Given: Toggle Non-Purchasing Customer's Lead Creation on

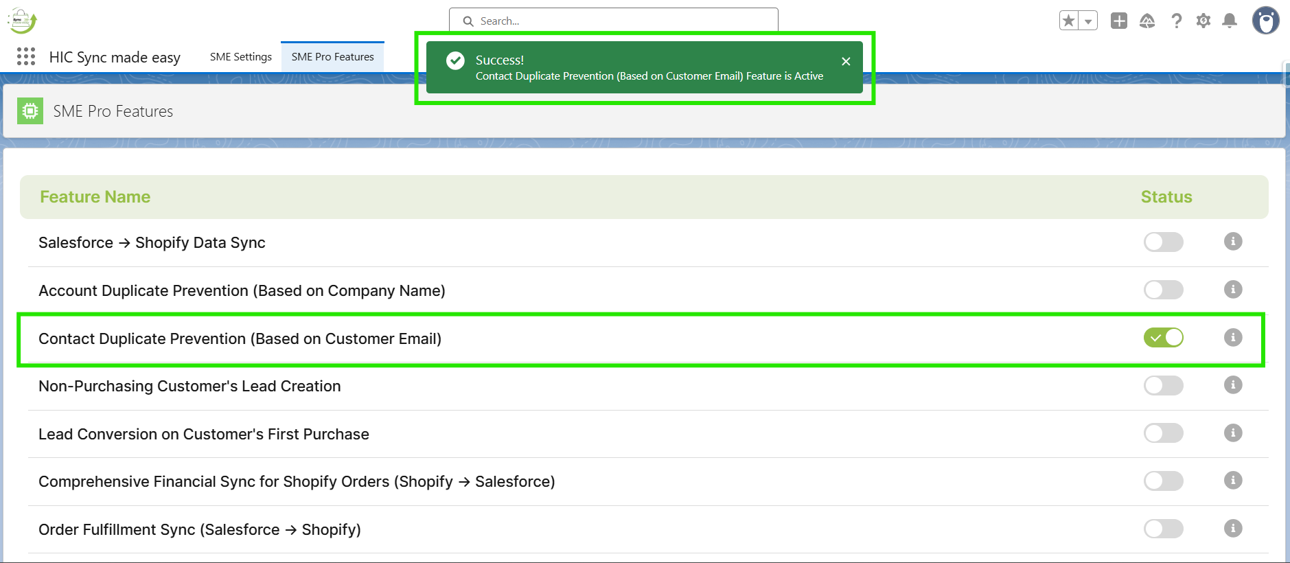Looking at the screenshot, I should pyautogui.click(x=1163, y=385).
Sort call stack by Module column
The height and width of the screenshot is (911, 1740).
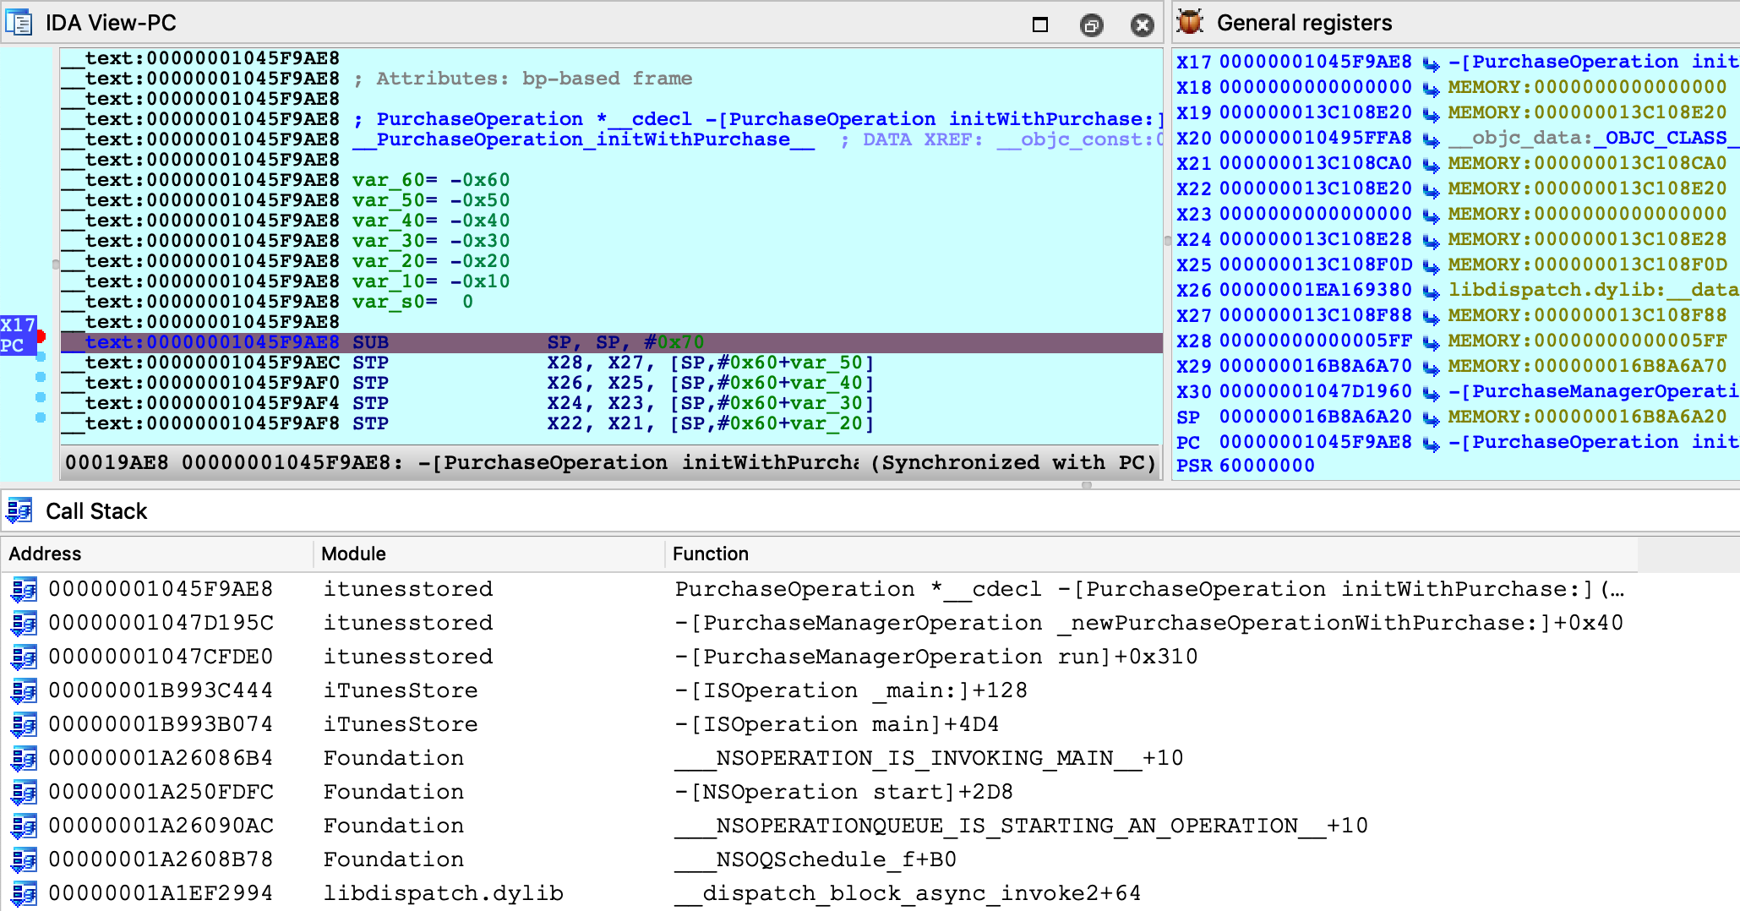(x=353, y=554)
--*--
_WRITTEN REQUEST_
Convert the lines of the records above into a JSON list of strings, one string per line, skipping blank lines. Leave the pictures out.

_ANSWER BELOW_
[
  "Given: Toggle Non-Purchasing Customer's Lead Creation on",
  "Looking at the screenshot, I should pyautogui.click(x=1163, y=385).",
  "Sort call stack by Module column",
  "The height and width of the screenshot is (911, 1740).",
  "(x=353, y=554)"
]